EXERCISE REQUIREMENTS: Write out exactly the lines below from the one containing "The height and" to the last, both ends kept, and nothing more; skip all pictures.

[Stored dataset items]
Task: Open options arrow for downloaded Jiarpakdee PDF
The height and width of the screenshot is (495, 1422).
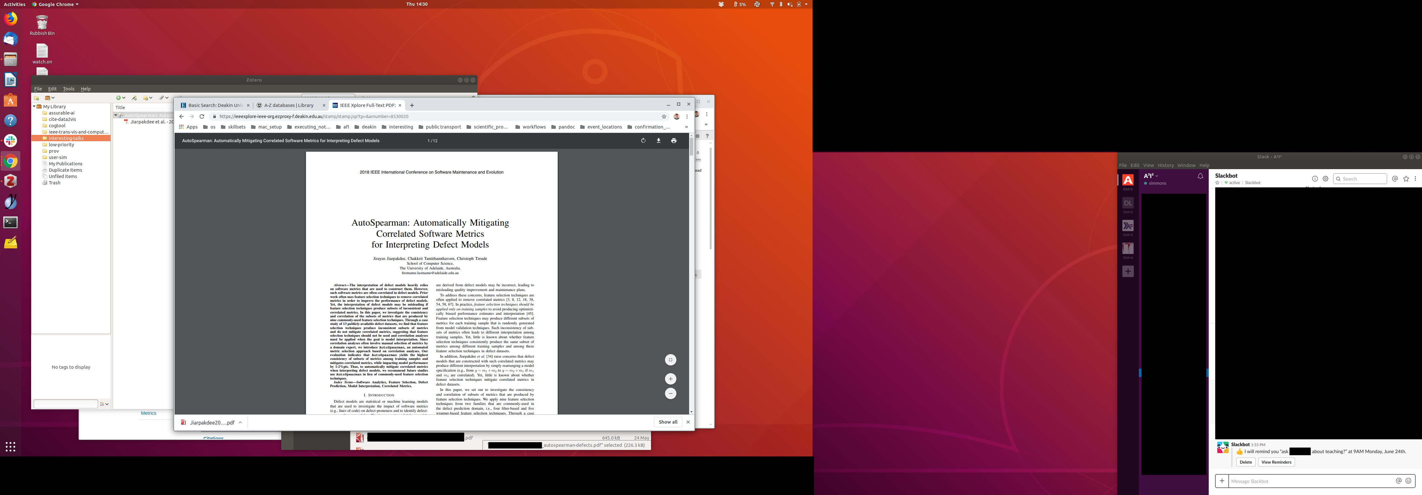Action: [x=240, y=423]
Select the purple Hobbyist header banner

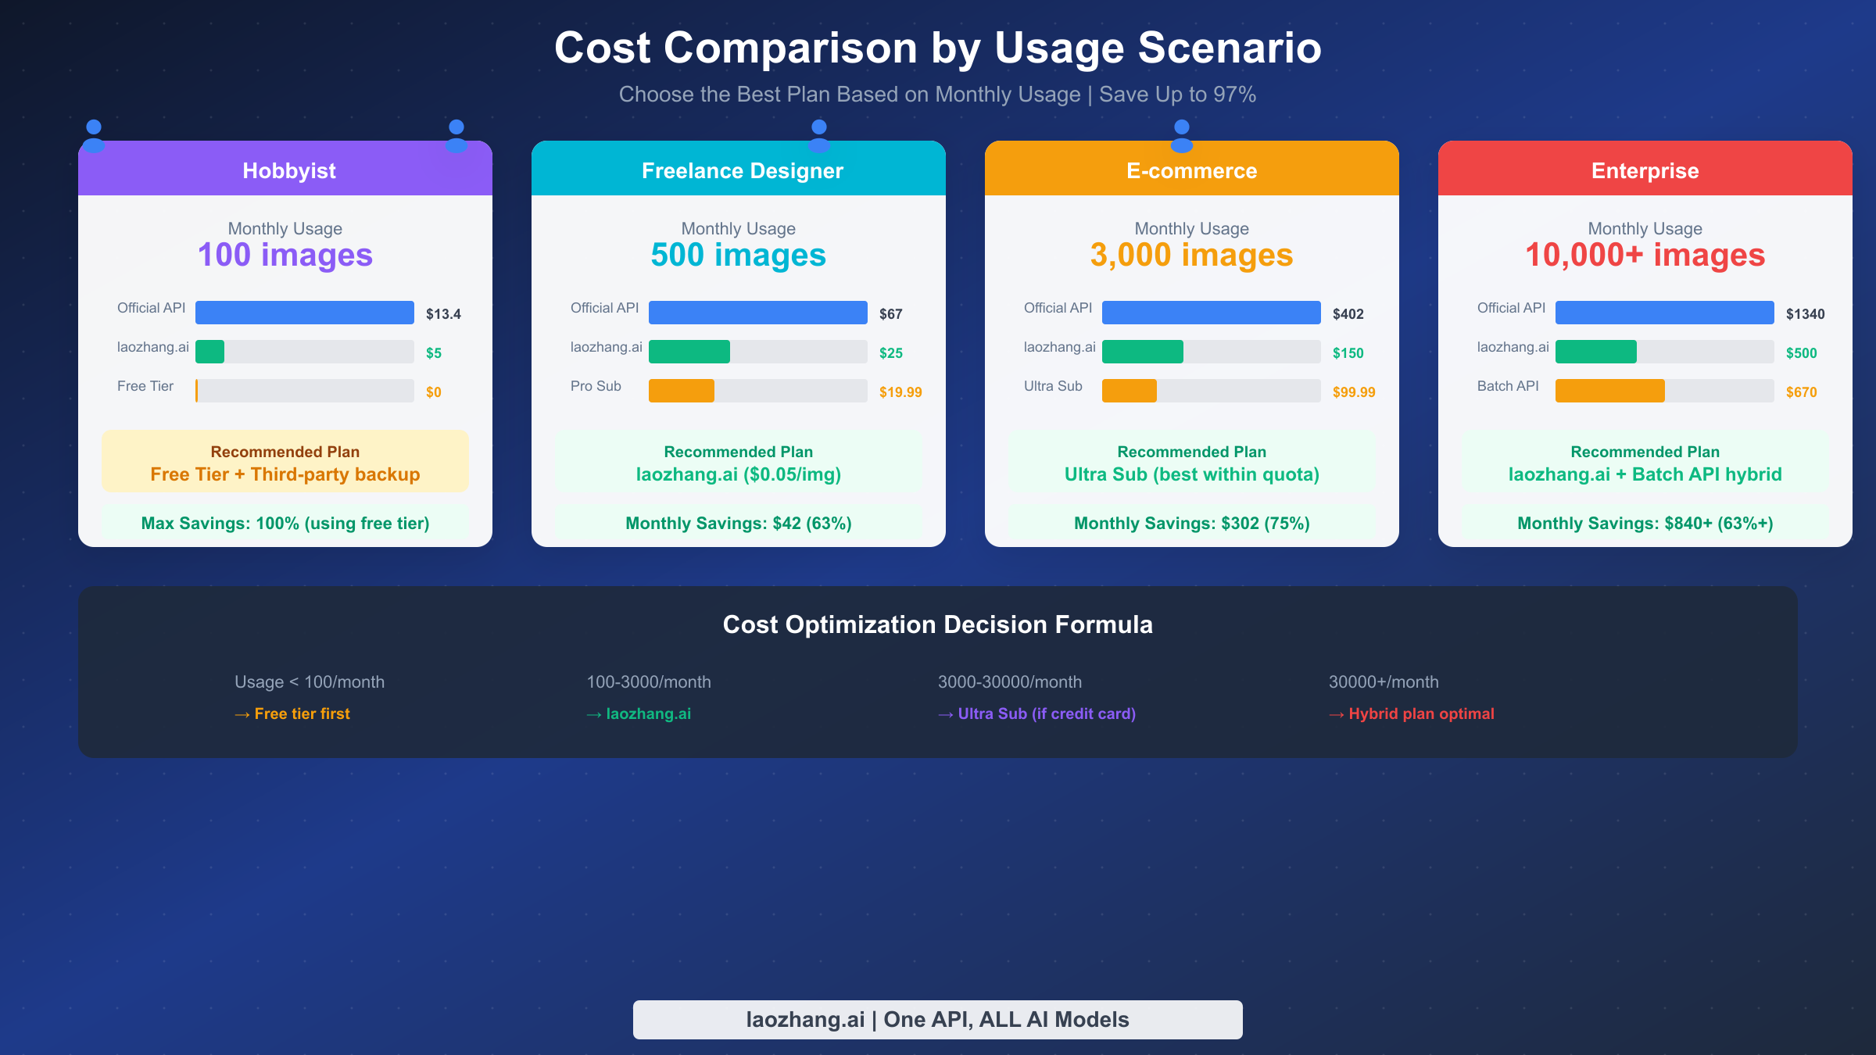point(285,170)
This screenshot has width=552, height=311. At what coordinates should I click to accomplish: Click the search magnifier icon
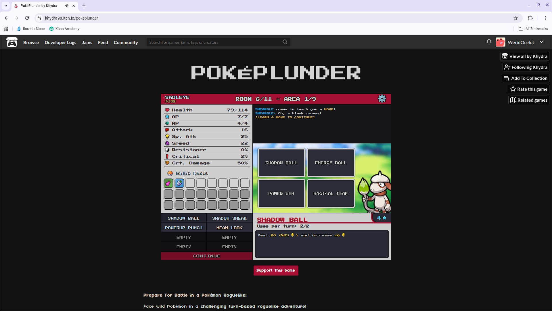[285, 42]
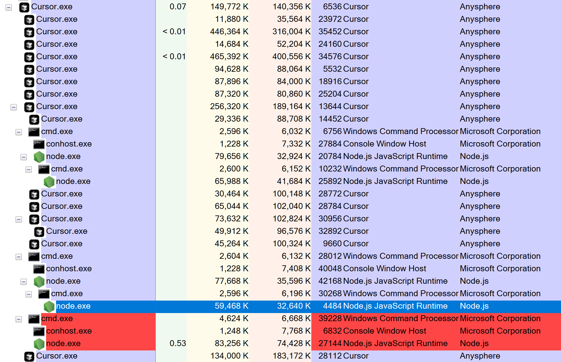Click the cmd.exe icon for PID 10232
This screenshot has width=561, height=362.
tap(44, 169)
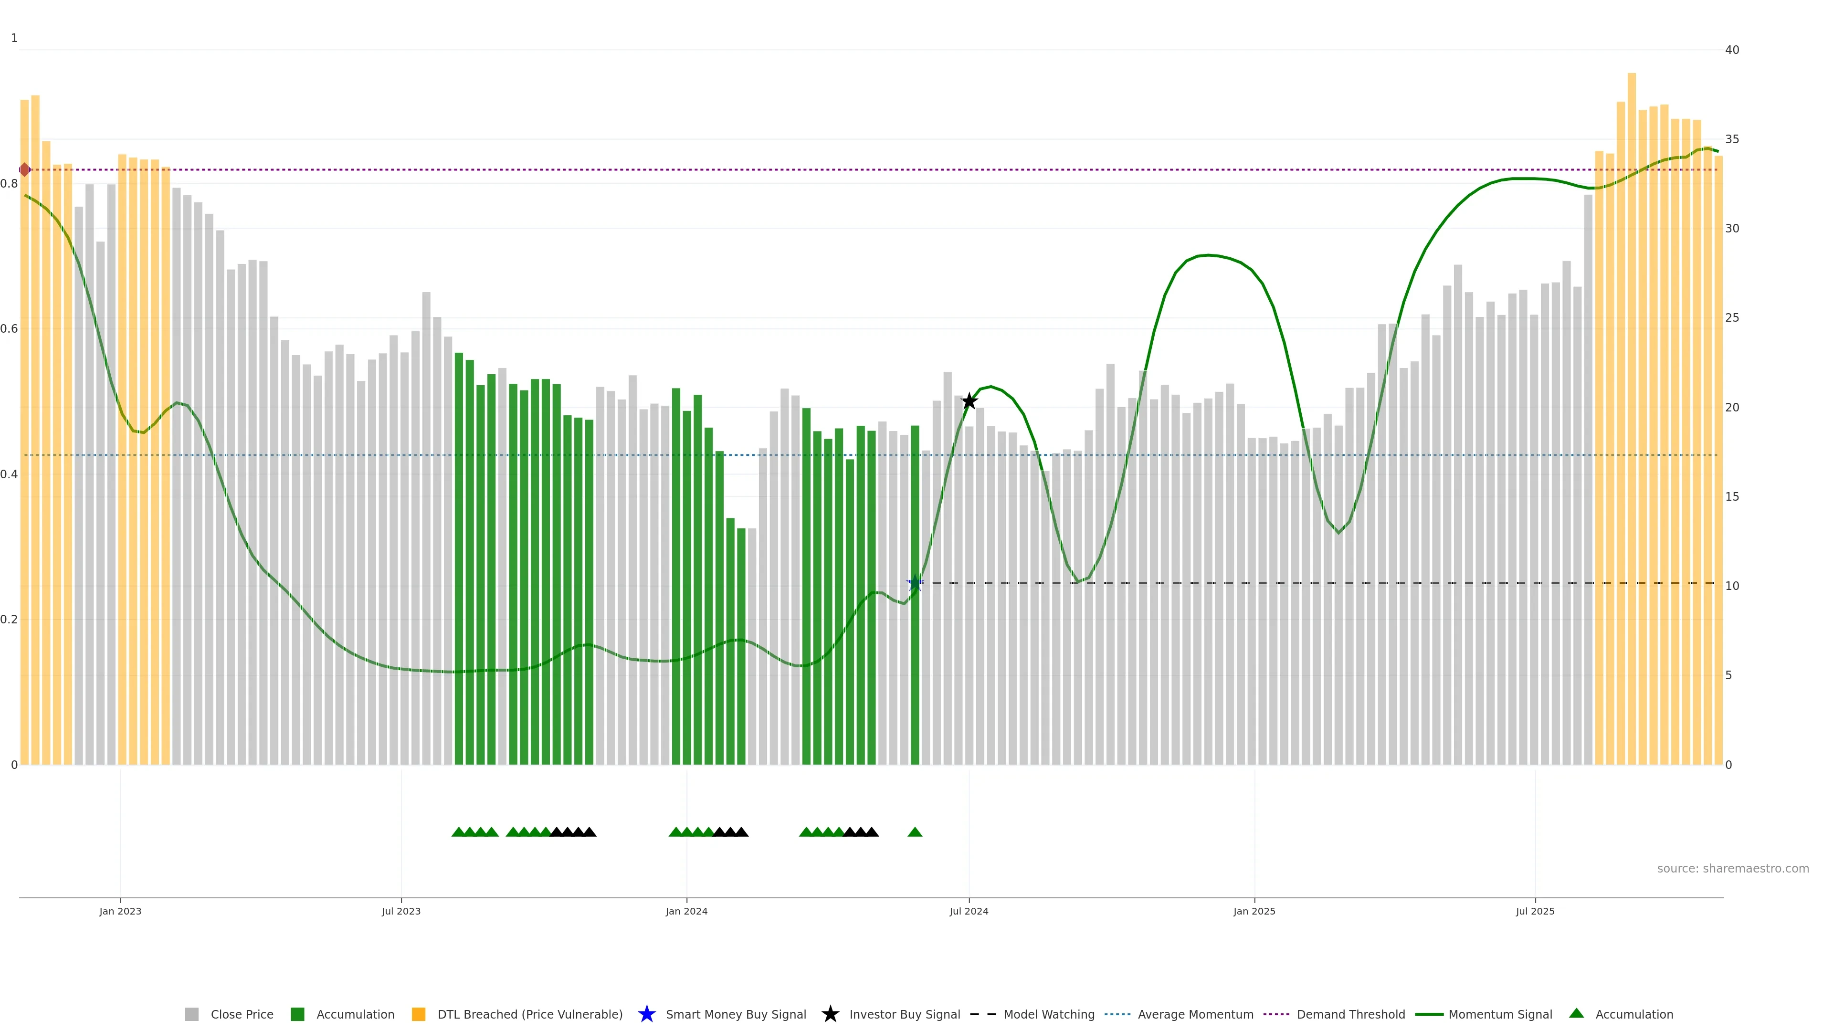1833x1031 pixels.
Task: Click the green Accumulation triangle legend icon
Action: click(1576, 1013)
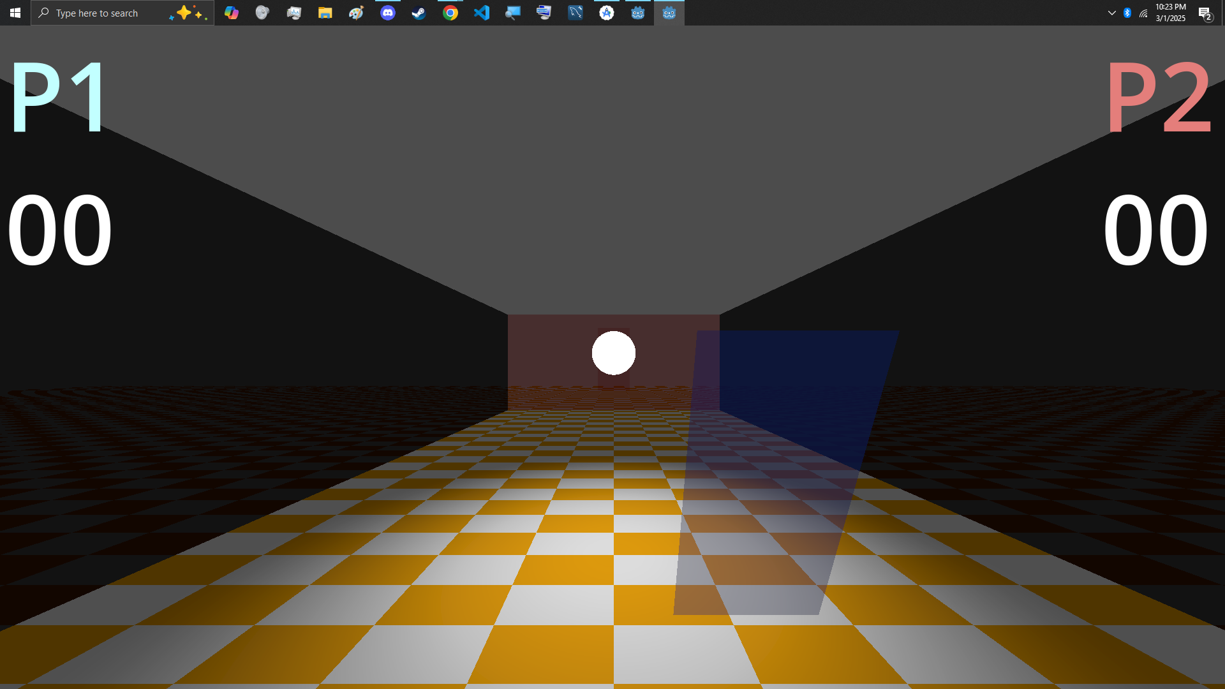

SOLVED EXERCISE:
The height and width of the screenshot is (495, 1422).
Action: [x=240, y=423]
Select the purple Hobbyist header banner

point(285,170)
This screenshot has width=552, height=311. At what coordinates should I click to accomplish: Click the search magnifier icon
[285, 42]
Click the cmd.exe icon for PID 10232
This screenshot has width=561, height=362.
tap(44, 169)
1833x1031 pixels.
Task: Click the green Accumulation triangle legend icon
Action: click(1576, 1013)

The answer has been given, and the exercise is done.